Lines of data:

######

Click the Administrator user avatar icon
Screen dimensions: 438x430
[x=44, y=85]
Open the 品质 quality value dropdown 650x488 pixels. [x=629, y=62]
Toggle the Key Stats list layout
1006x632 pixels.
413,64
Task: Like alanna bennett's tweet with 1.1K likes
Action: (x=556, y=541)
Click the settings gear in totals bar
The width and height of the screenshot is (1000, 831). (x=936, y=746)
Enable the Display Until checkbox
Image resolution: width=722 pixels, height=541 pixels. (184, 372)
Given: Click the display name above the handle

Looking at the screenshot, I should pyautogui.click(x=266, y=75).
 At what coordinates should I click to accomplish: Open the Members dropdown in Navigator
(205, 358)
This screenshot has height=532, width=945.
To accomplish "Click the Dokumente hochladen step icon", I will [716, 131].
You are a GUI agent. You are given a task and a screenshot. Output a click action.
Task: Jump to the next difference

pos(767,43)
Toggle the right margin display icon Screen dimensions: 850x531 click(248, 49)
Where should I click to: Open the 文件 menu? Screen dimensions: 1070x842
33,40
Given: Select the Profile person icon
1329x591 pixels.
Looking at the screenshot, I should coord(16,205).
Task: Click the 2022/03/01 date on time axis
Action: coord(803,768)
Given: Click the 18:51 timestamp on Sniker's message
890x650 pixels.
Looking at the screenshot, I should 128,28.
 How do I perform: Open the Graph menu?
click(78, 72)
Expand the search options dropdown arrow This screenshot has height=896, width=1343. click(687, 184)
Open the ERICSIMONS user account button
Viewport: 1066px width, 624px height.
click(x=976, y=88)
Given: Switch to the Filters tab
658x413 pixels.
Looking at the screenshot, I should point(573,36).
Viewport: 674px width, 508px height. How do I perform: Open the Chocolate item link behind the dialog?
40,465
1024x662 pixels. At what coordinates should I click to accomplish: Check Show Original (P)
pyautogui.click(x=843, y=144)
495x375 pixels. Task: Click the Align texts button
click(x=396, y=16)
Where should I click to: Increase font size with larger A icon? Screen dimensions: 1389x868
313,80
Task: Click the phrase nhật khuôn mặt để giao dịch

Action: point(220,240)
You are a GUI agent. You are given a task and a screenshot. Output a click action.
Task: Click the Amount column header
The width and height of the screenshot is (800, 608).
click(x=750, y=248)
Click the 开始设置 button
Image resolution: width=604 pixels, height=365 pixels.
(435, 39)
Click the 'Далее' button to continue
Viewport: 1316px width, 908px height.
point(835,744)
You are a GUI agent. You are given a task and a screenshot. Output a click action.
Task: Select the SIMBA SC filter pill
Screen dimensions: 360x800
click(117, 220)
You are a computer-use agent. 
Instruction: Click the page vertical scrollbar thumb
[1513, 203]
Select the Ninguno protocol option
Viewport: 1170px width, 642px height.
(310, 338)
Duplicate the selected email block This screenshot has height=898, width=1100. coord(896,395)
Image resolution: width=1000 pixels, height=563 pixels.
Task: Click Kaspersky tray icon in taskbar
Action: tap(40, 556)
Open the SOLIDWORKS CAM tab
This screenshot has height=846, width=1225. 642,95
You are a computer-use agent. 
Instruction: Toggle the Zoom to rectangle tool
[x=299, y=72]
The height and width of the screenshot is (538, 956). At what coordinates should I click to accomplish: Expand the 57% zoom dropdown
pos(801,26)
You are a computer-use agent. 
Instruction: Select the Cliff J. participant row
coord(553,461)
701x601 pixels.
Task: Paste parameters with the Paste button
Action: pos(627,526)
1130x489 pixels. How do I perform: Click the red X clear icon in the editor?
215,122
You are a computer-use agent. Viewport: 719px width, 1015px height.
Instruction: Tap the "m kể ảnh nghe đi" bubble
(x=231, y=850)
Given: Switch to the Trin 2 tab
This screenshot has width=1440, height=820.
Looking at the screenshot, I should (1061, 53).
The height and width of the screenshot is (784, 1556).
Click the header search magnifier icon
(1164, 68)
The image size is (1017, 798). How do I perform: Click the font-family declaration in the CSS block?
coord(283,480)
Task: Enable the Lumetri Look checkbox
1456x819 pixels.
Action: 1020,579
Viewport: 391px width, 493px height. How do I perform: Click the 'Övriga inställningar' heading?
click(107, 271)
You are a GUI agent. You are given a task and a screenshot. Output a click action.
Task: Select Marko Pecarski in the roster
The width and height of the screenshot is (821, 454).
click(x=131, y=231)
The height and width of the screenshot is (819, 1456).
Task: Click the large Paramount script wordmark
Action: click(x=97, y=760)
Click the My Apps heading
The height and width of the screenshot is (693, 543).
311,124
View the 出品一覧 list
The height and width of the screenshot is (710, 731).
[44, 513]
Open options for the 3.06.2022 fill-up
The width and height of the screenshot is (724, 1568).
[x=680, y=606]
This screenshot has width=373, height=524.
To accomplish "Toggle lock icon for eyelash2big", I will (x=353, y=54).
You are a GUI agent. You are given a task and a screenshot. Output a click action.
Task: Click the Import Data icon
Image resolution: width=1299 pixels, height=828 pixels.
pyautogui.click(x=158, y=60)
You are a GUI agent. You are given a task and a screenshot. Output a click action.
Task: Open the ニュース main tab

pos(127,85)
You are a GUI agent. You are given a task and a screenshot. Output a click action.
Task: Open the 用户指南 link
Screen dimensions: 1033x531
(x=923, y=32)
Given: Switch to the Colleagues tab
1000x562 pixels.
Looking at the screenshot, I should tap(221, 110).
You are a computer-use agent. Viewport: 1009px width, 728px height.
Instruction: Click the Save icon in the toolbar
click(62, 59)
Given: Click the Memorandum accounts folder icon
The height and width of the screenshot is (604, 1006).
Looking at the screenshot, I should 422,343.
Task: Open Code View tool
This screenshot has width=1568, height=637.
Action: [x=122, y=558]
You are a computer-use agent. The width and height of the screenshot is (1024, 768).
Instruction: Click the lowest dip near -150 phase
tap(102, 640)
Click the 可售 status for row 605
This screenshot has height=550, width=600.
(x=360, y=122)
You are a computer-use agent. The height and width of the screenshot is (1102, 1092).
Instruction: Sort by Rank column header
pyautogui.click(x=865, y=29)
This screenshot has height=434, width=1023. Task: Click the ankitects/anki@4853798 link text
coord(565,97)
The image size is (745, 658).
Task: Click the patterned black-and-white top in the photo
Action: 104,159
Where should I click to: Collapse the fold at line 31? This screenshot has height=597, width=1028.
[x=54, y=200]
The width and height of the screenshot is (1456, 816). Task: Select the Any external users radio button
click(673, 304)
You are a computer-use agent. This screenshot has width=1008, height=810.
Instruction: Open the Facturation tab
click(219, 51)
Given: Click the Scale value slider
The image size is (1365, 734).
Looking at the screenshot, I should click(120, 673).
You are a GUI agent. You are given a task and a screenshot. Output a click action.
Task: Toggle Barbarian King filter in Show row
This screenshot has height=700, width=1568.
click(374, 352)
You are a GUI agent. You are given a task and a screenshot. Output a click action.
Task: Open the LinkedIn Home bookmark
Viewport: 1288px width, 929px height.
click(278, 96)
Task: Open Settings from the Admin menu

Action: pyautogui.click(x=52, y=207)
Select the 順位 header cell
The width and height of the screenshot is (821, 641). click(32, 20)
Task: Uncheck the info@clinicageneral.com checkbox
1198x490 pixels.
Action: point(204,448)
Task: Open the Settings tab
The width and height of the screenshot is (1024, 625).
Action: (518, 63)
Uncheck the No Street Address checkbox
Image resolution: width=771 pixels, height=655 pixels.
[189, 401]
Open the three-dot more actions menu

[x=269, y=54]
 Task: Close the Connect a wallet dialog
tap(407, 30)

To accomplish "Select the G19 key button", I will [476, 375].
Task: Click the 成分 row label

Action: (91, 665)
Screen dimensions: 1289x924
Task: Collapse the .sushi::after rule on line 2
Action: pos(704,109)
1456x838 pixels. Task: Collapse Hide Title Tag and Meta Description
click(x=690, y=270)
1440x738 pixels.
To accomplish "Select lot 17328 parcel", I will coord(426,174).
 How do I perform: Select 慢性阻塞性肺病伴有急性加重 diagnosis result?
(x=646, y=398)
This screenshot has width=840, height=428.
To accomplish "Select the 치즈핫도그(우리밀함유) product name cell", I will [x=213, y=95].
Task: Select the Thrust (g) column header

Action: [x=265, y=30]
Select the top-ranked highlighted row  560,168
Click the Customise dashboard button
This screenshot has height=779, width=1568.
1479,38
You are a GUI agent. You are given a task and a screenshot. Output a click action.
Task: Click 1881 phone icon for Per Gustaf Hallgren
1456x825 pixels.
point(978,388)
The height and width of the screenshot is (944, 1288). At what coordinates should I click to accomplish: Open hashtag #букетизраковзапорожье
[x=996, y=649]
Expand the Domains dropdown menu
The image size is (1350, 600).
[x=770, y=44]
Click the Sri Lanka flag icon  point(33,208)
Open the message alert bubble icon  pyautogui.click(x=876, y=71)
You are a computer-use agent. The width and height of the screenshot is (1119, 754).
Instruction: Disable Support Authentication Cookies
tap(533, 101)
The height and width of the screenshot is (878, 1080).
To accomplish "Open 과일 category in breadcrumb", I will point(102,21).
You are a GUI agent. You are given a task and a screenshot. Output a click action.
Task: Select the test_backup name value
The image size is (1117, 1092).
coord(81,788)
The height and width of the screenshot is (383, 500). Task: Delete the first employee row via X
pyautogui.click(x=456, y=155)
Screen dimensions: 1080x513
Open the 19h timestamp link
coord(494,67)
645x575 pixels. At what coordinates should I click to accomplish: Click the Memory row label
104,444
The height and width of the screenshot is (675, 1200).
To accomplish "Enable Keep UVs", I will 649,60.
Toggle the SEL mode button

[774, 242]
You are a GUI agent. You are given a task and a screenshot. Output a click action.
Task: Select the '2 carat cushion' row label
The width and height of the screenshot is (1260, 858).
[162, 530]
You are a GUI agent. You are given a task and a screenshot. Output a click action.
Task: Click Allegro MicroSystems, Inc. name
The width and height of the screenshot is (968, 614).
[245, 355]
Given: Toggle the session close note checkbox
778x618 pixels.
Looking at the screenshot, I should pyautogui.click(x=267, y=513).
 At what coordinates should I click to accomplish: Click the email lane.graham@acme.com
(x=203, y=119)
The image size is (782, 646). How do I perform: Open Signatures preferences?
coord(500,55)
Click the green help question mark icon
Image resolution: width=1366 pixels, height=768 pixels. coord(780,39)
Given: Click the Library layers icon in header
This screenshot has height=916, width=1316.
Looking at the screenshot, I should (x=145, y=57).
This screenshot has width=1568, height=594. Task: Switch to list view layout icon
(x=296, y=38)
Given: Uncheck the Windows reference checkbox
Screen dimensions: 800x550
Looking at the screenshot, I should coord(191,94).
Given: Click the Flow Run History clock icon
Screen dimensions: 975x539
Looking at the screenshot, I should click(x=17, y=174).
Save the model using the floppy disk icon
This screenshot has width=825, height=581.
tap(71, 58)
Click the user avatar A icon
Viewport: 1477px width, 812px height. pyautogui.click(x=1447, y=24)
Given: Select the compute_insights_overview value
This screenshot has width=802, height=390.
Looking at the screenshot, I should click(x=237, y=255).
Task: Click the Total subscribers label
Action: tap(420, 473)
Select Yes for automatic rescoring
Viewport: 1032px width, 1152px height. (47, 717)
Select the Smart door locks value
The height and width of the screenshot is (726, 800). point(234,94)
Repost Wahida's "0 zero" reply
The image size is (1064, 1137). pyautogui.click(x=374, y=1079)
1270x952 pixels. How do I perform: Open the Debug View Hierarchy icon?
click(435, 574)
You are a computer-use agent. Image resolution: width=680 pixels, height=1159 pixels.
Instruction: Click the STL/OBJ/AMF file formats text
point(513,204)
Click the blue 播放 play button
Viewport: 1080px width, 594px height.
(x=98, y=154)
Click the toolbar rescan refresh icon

######

▶ **Exercise details**
Can you retype the lines from the one containing "You are a computer-use agent. Viewport: 719px" through the one containing "coord(283,480)", including both of those?

▶ **Solved problem**
You are a computer-use agent. Viewport: 719px width, 1015px height.
Instruction: Tap the "m kể ảnh nghe đi" bubble
(x=231, y=850)
Given: Switch to the Trin 2 tab
This screenshot has width=1440, height=820.
Looking at the screenshot, I should (1061, 53).
The height and width of the screenshot is (784, 1556).
Click the header search magnifier icon
(1164, 68)
The image size is (1017, 798). How do I perform: Click the font-family declaration in the CSS block?
coord(283,480)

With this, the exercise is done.